The mechanism that controls Chinese cabbage flowering
Chinese cabbage is part of a crop family that must be exposed to cold temperatures for a particular period of time in order to flower. Scientists have succeeded in comprehensively identifying the long noncoding ribonucleic acids (IncRNAs) that are expressed when Chinese cabbage is temporarily exposed to cold temperatures for four weeks. LncRNAs that are known to be involved in responding to cold in Arabidopsis thaliana do not exist in Chinese cabbage, which suggests that Chinese cabbage has its own independent mechanism for flowering.
The research team was led by Namiko Nishida (Kobe University Graduate School of Agricultural Science) and Daniel Shea (Niigata University Graduate School of Science and Technology). The team also included Associate Professor Ryo Fujimoto (Kobe University Graduate School of Agricultural Science), Professor Keiichi Okazaki (Niigata University Graduate School of Science and Technology), Team Leader Motoaki Seki (RIKEN Center for Sustainable Resource Science), members of Japan's National Agriculture and Food Research Organization (NARO) and Australia's Commonwealth Scientific and Industrial Research Organisation. The findings were published on June 26 in the online edition of Scientific Reports.
Non-coding RNAs lack the information needed to create proteins. These noncoding RNAs are classified into small RNAs (around 20 nucleotides long) and long noncoding RNAs (IncRNAs, over 200 nucleotides long). LncRNAs are expressed in most plants, with tens of thousands known to be expressed in the model plant A. thaliana.
LncRNAs have been linked to the phenomenon of vernalization: when plants need to be exposed to a period of cold treatment in order to flower. This phenomenon can be seen in many subspecies of Brassica rapa L. including the Chinese cabbage, which grows during winter to bloom in spring (Figure 1).
The research team extracted total RNAs from Chinese cabbage leaves cultivated for two weeks at 22°C and Chinese cabbage leaves cultivated at room temperature for two weeks, then at a low temperature (4°C) for a further four weeks. Using RNA-sequencing, they obtained enough information to identify the changes in the expression of IncRNAs after exposure to low temperatures.
When the team investigated the mRNAs (messenger RNAs) expression patterns induced by low temperatures whose transcription domains overlapped with incRNAs (intronic RNAs, a type of IncRNA) and NATs (natural antisense transcripts, another type of IncRNA), they found similar expression patterns but a strong association to vernalization was not found. However, they found combinations of mRNA and NATs that showed the same altered expression under low temperatures (Figure 2), suggesting that NATs are connected to changes in mRNA expression under cold treatment.

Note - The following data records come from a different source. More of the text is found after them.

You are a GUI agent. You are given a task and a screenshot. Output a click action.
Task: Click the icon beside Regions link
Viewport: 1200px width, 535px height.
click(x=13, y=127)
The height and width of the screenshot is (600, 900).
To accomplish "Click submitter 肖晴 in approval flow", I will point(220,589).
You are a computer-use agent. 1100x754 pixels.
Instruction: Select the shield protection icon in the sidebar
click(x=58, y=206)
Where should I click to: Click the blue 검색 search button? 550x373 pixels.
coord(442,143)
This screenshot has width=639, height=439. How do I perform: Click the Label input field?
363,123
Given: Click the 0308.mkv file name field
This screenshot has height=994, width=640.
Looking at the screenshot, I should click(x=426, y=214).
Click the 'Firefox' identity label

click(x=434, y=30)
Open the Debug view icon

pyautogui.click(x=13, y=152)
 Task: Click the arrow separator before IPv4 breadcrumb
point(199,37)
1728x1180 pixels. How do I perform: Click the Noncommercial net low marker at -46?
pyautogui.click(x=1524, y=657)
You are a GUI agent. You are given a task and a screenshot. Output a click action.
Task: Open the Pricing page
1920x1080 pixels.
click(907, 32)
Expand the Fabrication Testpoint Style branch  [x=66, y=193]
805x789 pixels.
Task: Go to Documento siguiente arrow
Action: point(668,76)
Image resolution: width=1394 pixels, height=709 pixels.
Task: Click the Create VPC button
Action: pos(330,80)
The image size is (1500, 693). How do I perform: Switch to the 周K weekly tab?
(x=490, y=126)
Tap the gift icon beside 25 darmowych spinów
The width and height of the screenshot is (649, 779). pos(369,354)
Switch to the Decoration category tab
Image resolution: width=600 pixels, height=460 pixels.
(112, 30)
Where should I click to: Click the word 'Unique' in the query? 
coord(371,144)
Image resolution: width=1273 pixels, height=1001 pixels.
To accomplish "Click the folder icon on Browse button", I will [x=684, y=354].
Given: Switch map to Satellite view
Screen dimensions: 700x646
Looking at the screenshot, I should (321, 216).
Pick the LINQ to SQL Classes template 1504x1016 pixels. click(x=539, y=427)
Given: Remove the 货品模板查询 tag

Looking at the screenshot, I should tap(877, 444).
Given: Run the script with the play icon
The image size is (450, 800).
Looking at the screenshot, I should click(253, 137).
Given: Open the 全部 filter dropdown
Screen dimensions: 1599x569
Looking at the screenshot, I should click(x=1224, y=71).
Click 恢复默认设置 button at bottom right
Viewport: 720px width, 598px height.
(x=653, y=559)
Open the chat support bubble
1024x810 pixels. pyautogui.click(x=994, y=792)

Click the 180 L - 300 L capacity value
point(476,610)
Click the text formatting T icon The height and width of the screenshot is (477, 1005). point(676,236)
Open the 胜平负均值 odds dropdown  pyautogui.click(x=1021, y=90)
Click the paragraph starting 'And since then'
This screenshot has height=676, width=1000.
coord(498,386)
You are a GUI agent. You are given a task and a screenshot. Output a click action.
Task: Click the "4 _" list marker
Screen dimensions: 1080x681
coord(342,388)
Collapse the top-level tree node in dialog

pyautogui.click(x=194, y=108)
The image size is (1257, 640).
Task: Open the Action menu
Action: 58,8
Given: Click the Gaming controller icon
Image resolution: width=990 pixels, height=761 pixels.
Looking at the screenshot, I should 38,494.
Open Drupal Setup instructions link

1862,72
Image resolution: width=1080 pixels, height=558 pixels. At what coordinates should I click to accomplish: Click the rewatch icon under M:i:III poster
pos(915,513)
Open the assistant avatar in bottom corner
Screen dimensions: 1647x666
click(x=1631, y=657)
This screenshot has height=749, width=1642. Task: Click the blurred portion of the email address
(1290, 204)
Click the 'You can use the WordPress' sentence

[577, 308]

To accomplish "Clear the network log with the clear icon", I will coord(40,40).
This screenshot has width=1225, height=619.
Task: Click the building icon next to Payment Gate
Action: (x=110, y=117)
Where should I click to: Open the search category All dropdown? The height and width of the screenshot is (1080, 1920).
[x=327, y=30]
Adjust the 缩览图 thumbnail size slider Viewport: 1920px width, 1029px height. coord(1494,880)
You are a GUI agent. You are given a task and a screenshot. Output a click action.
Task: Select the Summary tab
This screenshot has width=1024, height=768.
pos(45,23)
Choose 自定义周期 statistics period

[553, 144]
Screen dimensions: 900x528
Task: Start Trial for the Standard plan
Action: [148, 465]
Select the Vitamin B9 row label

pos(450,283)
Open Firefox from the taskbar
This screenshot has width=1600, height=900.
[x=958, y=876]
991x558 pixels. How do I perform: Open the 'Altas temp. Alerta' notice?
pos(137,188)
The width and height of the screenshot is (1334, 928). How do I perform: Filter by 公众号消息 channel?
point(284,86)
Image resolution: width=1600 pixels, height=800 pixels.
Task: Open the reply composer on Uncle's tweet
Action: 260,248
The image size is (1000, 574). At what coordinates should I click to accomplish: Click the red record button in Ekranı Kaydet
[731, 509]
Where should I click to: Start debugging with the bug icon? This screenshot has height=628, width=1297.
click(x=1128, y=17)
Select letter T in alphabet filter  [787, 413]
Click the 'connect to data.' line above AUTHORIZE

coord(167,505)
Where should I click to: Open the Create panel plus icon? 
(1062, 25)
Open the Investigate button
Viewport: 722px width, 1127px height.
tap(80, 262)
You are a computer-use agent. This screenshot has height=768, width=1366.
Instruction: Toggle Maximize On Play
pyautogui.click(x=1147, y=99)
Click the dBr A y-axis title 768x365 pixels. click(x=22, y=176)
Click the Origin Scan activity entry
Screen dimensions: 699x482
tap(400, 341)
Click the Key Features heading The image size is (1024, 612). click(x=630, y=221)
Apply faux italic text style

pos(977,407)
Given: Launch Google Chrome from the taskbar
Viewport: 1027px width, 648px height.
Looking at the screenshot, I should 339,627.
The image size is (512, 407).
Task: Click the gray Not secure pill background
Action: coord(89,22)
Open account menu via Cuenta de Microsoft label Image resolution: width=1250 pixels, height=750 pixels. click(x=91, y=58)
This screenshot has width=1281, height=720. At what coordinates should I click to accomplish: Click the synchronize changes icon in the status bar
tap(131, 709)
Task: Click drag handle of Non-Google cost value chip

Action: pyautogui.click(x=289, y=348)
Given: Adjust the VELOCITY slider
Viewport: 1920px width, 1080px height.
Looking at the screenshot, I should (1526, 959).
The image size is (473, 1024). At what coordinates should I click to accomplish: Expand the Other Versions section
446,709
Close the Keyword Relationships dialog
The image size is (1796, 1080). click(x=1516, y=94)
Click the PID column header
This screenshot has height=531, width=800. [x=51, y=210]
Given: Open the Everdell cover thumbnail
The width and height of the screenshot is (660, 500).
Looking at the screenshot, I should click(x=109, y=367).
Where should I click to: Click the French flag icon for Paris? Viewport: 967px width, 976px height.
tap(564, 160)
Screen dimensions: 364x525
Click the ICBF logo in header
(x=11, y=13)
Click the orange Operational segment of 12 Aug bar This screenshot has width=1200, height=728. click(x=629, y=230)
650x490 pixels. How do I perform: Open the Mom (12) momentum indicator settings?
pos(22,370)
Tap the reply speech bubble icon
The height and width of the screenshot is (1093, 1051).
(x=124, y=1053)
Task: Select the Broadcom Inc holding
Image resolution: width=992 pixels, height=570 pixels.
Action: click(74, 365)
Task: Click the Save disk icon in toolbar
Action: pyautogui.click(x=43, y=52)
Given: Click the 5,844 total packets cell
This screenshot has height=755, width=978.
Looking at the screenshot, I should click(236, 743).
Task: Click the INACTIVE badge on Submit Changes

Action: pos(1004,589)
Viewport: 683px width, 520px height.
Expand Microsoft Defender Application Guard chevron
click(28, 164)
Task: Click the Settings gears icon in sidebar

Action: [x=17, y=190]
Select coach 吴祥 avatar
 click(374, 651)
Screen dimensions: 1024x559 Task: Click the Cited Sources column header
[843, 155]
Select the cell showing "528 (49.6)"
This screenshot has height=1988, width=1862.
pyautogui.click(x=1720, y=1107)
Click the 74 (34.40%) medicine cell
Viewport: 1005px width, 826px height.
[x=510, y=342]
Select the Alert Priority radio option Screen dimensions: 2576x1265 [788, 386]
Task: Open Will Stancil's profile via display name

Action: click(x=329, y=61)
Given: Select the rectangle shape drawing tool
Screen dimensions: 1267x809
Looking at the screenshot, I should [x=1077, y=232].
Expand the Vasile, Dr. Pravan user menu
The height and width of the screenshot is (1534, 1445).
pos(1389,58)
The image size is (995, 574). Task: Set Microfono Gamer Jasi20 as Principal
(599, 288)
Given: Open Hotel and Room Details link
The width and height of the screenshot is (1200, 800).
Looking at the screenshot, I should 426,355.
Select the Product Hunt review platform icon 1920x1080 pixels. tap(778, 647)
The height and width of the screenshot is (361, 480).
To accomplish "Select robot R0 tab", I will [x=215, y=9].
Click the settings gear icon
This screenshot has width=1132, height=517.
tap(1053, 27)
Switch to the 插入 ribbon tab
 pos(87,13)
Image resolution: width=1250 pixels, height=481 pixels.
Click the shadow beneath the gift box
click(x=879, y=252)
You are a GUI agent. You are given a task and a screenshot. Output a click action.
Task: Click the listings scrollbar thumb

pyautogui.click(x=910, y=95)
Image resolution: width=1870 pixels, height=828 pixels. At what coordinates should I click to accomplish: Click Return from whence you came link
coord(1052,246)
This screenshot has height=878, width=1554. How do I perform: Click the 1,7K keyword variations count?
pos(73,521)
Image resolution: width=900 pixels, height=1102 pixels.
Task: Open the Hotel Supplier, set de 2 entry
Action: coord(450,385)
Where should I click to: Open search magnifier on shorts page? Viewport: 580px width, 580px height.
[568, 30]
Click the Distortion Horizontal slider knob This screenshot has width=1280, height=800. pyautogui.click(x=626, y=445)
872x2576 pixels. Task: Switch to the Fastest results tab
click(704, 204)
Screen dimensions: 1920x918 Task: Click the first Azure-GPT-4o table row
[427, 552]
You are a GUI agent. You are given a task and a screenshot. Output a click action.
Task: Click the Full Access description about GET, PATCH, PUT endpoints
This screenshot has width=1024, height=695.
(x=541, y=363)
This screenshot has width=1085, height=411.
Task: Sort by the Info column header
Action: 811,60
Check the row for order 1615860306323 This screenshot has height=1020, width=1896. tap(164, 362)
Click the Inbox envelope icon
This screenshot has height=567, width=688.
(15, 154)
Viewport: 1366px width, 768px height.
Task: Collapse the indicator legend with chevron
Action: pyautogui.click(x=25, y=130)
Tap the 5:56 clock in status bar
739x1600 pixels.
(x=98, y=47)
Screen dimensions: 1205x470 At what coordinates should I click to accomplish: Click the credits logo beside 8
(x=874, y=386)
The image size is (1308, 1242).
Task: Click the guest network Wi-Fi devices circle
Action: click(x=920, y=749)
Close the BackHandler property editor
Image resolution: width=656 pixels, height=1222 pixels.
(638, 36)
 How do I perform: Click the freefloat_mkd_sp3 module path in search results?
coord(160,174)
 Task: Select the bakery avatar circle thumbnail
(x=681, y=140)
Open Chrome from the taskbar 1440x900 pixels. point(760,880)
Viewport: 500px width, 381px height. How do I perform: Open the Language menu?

The team searched for the existence of IncRNAs whose expression is induced by cold treatment, focusing on the BrFLC loci. One NAT called BrFLC2as showed similar structure and expression patterns to COOLAIR (a key IncRNA of A. thaliana), but these similarities were not found in BrFLC1, BrFLC3 or BrFLC5. In all four BrFLC types, the IncRNAs COLDAIR and COOLWRAP known to recruit the PRC2 complex in A. thaliana was not identified in Chinese cabbage. Their results suggest that for Chinese cabbage exposed to low temperatures, the PRC2 complex may be recruited to the FLC locus based on a different mechanism from A. thaliana.
From these findings we now know that IncRNA expression is not induced in Chinese cabbage from the FLC locus, suggesting that it follows a different flowering mechanism from the model in A. thaliana. The next step is to reveal how the PRC2 complex is recruited to the FLC locus under cold treatment. Revealing the full vernalization mechanism via FLC genes could contribute to selective breeding of Chinese cabbage.